• WHAT IS EXPECTED: Could you reproduce, word for word, the stretch of the passage below on the German offensive of March 21 from "Although the Germans" through "least 250,000 men."?

• SOURCE PASSAGE:
━━━

The Results of the German Offensive of March 21.

The great German attack was over. The roads to the south-west were barred, as those to the south, at Noyon, had been, and Gen. Debeney was able to address the following order to his troops:

Soldiers of the 1st Army,
You have carried out your arduous task well.

Your tenacious resistance and vigorous counter-attacks have broken the onrush of the invader, and ensured the liaison with our brave Allies, the British. The great battle has begun. At this solemn hour, the whole country is with us. The soul of the Mother-land uplifts our hearts.

On April 4, the great battle—of which the battles for Amiens, Montdidier and Compiègne were only episodes—came virtually to an end.

For ten days, after breaking the Allies' front, the Germans were able to change the war of positions into one of movement, but by a tremendous effort the French Army threw itself across their path and, as at Verdun in 1916, checkmated them.

This warfare in the open did not give the results expected by the enemy, who failed either to separate the Allies, or to rout them. On the contrary, by bringing about Allied unity of command, they strengthened the hands of their adversaries, to their own undoing.

Although the Germans captured Montdidier, they failed to reach either Amiens or Compiègne, and whereas the British, at first severely shaken, fully recovered, whilst only a portion of the French reserves were engaged, the enemy used up a considerable part of their finest troops and shock divisions, mown down in tens of thousands along the road to Paris, by the Allies' machine-guns and field artillery.

By March 31, ninety enemy divisions had been engaged, twenty-five of which had to be withdrawn on account of excessive casualties, some of them (e. g. the 45th Reserve, certain units of the 2nd Guards and 5th Infantry) having lost 50% of their effective strength. The casualties of the 6th, 195th, 4th, and 119th divisions attained 75%. At the very lowest estimation, the Germans lost at least 250,000 men.

The Kronprinz had promised his men that the Easter bells would ring in the long-expected peace, but Easter Sunday found the Allies more closely united than ever, awaiting with confidence the end of the battle, and determined to win through to victory.

━━━

• INFORMATION SUPPLIED:
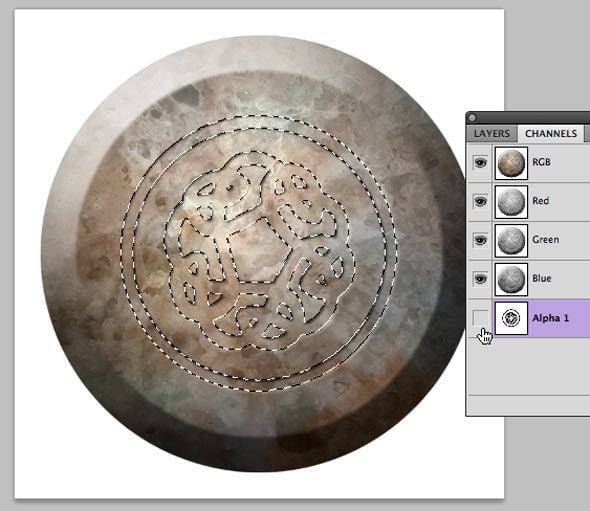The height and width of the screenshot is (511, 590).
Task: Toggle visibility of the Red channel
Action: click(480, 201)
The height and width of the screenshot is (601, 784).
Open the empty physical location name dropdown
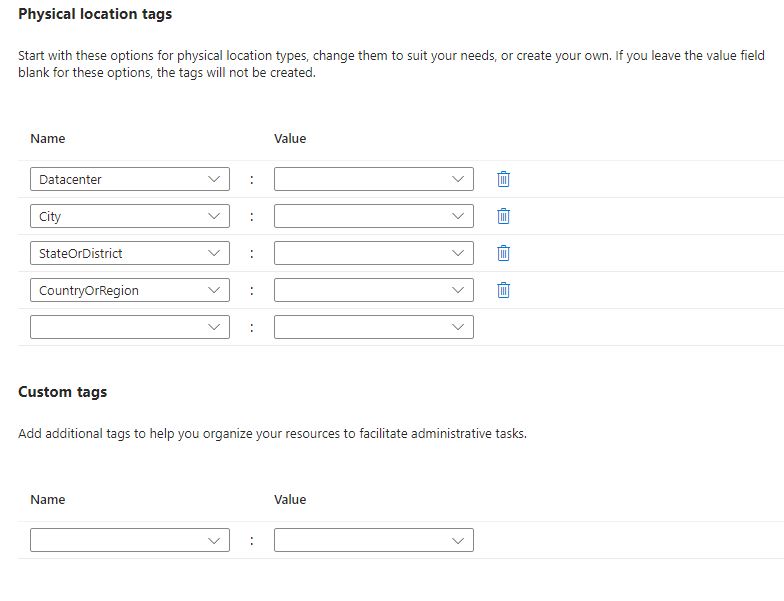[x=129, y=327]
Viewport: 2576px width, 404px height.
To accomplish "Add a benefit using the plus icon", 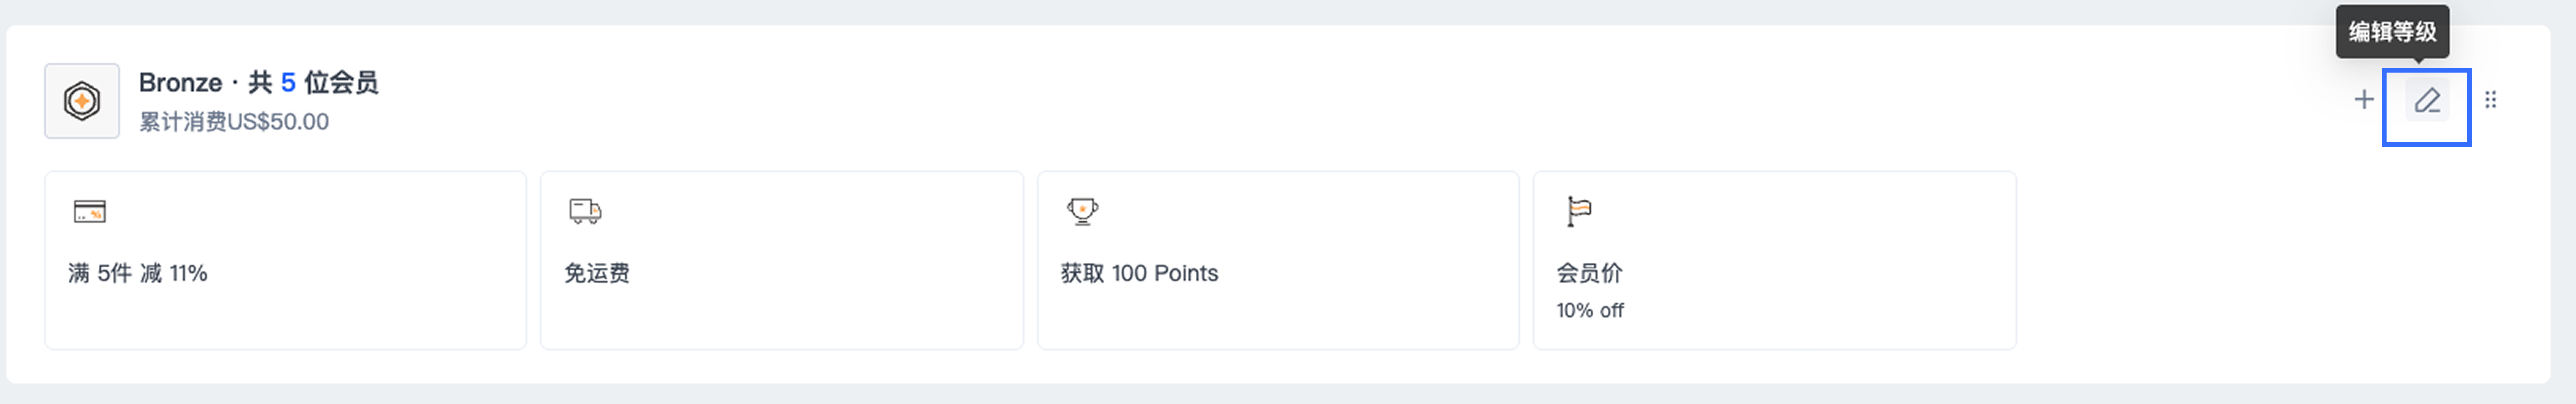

━━━

• RIGHT ANSWER:
Although the Germans captured Montdidier, they failed to reach either Amiens or Compiègne, and whereas the British, at first severely shaken, fully recovered, whilst only a portion of the French reserves were engaged, the enemy used up a considerable part of their finest troops and shock divisions, mown down in tens of thousands along the road to Paris, by the Allies' machine-guns and field artillery.

By March 31, ninety enemy divisions had been engaged, twenty-five of which had to be withdrawn on account of excessive casualties, some of them (e. g. the 45th Reserve, certain units of the 2nd Guards and 5th Infantry) having lost 50% of their effective strength. The casualties of the 6th, 195th, 4th, and 119th divisions attained 75%. At the very lowest estimation, the Germans lost at least 250,000 men.